With various studies completed and data proving the concepts published, Exosome Diagnostics has now partnered with DxS (Manchester, UK) to develop blood-based companion diagnostics for key cancer gene mutations, such as KRAS, BRAF and EGFR. The collaboration will use DxS' Scorpions real-time PCR Mutation Test Kits in conjunction with ExosomeDX's xOS technology, which harvests nucleic acids from blood exosomes.

Initially, the collaboration will focus on developing blood-based measurement of mutations to predict patient response to targeted therapies.

"DxS has the leading diagnostic kit to use in conjunction with our technology to offer tests for specific drugs at big pharmaceutical companies," McCullough said.

He gave an example of potential use: AstraZeneca's (London) Iressa for lung cancer.

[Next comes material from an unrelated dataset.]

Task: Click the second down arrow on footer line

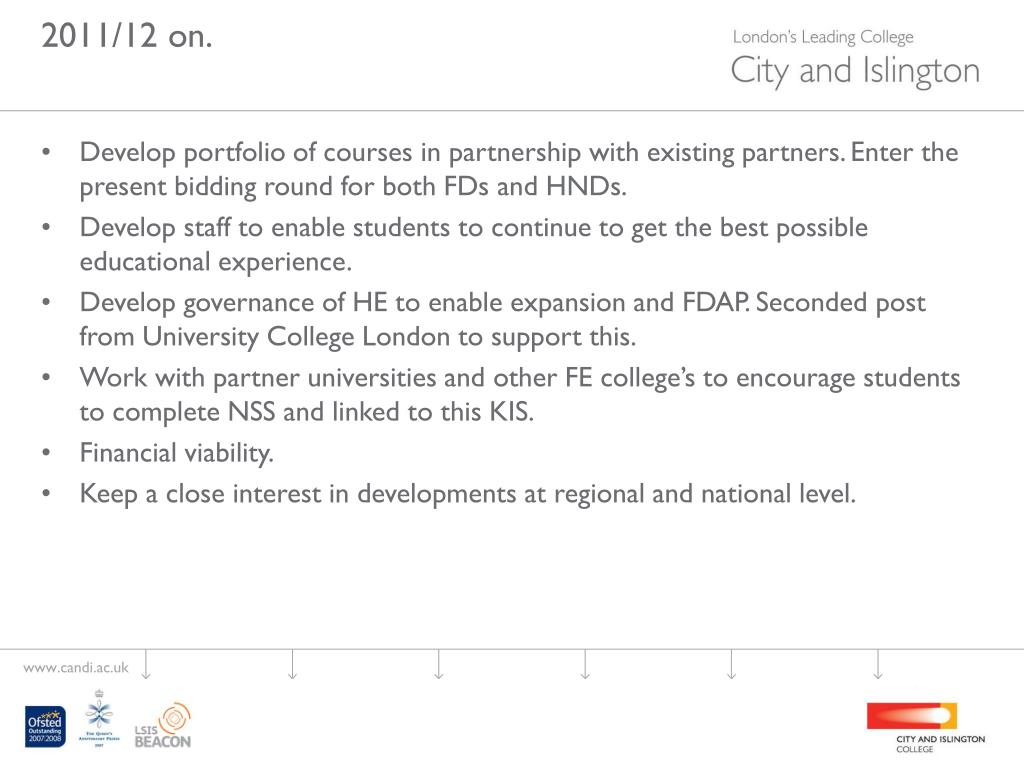Action: tap(293, 664)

"In lung cancer, where tissue biopsies aren't readily available, it would be much easier to use a blood sample," he said.

"So, we can provide pharmaceutical companies with blood-based solutions, but the other way to go with this is with arrays where we measure the full RNA genetic profile in blood," McCullough said. "In that case, we're able to look at developing early stage cancer tests and also monitoring tests."

He said that prototypes of tests are in various stages of development work with "a couple of partners" and with "a lab in the U.S. to launch companion diagnostics and another third party to help us develop the array work."

The company's strategy is to partner with a CLIA-registered lab to launch them as lab tests on a research-use basis and for limited clinical use.

"We are partnering up with an in vitro diagnostic player to manufacture a kit and then we would seek FDA approval," he said. "We're just beginning the regulatory process, but with the CLIA strategy, we can begin sales while we move ahead for regulatory approval."

Regarding Exosome Diagnostics' deal with DxS, McCullough pointed out that there currently are more than 180 companies investigating more than 370 different molecular targeted cancer therapies, many of which will require companion diagnostics. The alliance with an established diagnostic company "is a critical step in providing a solution for pharmaceutical companies, researchers and clinicians to measure the key mutations," he said.

Applications for the blood-based diagnostic technology are broad, including early stage disease detection, staging and monitoring as well as the companion diagnostics. And the technology doesn't seem limited to a type of cancer either.

"So far we've measured mutations in blood of melanoma, prostate, pancreatic, brain, colon and lung cancer," McCullough said. "We haven't tested against a cancer that we couldn't measure."

The next step for the company is a $10 million fundraising to drive the technology through to commercialization.